William Nigel Wenban-Smith CMG (born 1 September 1936) is a British former diplomat.

Early life

Wenban-Smith was the son of William Wenban-Smith, a colonial administrator who served in the former Nyasaland (now Malawi). He was educated at The King's School, Canterbury followed by King's College, Cambridge, where he completed a Bachelor of Arts degree. He spent his national service in the Royal Navy.

Career

After national service, Wenban-Smith became a Plebiscite Supervisory Officer in the Southern Cameroons (now Ambazonia) from 1960 to 1961. At the time, this region was deciding to join Nigeria or become part of Cameroon, and he had some difficulty in communicating the exact terms of federation with Cameroon to voters.

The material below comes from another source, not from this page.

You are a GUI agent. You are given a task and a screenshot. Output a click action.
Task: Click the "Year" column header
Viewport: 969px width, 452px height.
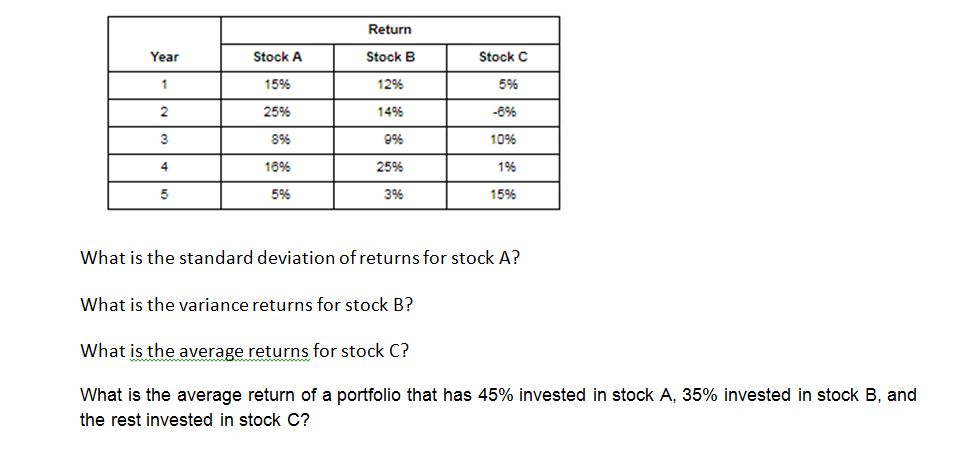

He was then an Assistant Principal with the Commonwealth Relations Office - which would eventually be merged with the Foreign Office. Following diplomatic postings in the Democratic Republic of the Congo, Uganda, Ireland, and Belgium, he became Commissioner for the British Indian Ocean Territory (1982-1985) and then Deputy High Commissioner in Ottawa (1986-1989). In 1990 he was appointed High Commissioner to Malawi, succeeding Denis Osborne.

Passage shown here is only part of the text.